Journal of Pharmacy And Bioallied Sciences

ORIGINAL ARTICLE
Year
: 2017  |  Volume : 9  |  Issue : 5  |  Page : 112--116

Effect of fluoride varnish and dentifrices and its combination on deciduous enamel demineralization: An In vitro study


Allama Prabhu1, BG Prasanna2, B Sakeenabhi1, GM Prashanth1, R Subramaniam3, Mallikarjuna Ragher4,  
1 Department of Public Health Dentistry, College of Dental Sciences, Davanagere, Karnataka, India
2 Department of Prosthodontics, College of Dental Sciences, Davanagere, Karnataka, India
3 Department of Public Health Dentistry, Indira Gandhi Institute of Dental Sciences, Kothamangalam, Kerala, India
4 Department of Prosthodontics, Yenepoya Dental College, Yenepoya University, Mangalore, Karnataka, India

Correspondence Address:
Allama Prabhu
Department of Public Health Dentistry, College of Dental Sciences, Davanagere - 577 002, Karnataka
India

Abstract

Introduction: Dental caries remains the most important dental health problem in developing countries. Application of varnish on tooth surfaces is shown to promote the uptake of firmly bound fluoride by enamel, which is considered important. Along with the incorporation of fluoride into the crystalline lattice, there is formation of calcium fluoride compounds on enamel. Methodology: Seventy deciduous canines were covered with nail polish.

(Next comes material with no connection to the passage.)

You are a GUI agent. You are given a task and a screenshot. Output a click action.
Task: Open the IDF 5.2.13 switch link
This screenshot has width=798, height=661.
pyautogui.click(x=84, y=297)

A window measuring 4 mm × 4 mm was left on their buccal surface, These were randomly assigned to seven groups (n = 6): S: sound enamel not subjected to any regimen or treatment; N: negative control, subjected to the pH-cycling regimen without any treatment; D1 and D2: subjected to the pH-cycling regimen and treated two times daily with 1100 and 500 ppm F dentifrice, respectively; VF: fluoride varnish (subjected to F-varnish before and in the middle of the pH-cycling regimen); and VF + D1 and VF + D2. After a period of 10 days, sectioning of teeth was done, and enamel demineralization was measured. Results: The combination of dentifrice and varnish (groups VF + D1 and VF + D2) significantly reduced demineralization compared with the N group at all distances evaluated (P < 0.05), but the combination did not differ from the dentifrice groups at most distances from the surface (P > 0.05). Conclusion: The results of this study suggest that the combination of F-varnish with dentifrices containing 500 or 1100 ppm F is not more effective in reducing demineralization in primary teeth than the isolated effect of dentifrice containing 1100 ppm.



How to cite this article:
Prabhu A, Prasanna B G, Sakeenabhi B, Prashanth G M, Subramaniam R, Ragher M. Effect of fluoride varnish and dentifrices and its combination on deciduous enamel demineralization: An In vitro study.J Pharm Bioall Sci 2017;9:112-116


How to cite this URL:
Prabhu A, Prasanna B G, Sakeenabhi B, Prashanth G M, Subramaniam R, Ragher M. Effect of fluoride varnish and dentifrices and its combination on deciduous enamel demineralization: An In vitro study. J Pharm Bioall Sci [serial online] 2017 [cited 2022 Aug 16 ];9:112-116
Available from: https://www.jpbsonline.org/text.asp?2017/9/5/112/219263


Full Text



 Introduction



Dental caries remains the most important dental health problem in developing countries. However, fluoride has been shown to improve remineralization of human enamel after acid attack and application of fluoride dentifrices have been effective in numerous clinical studies.[1] Common consensus from many reports worldwide, during the past decades, reveals that dental caries had declined significantly and was continuing to decline in populations. However, recent studies report alarming increases in caries, with increases mainly in children and adults, primary and permanent teeth, and include coronal and root surfaces. The emerging public health issues are related to disparities in the prevalence and treatment of dental caries.[2]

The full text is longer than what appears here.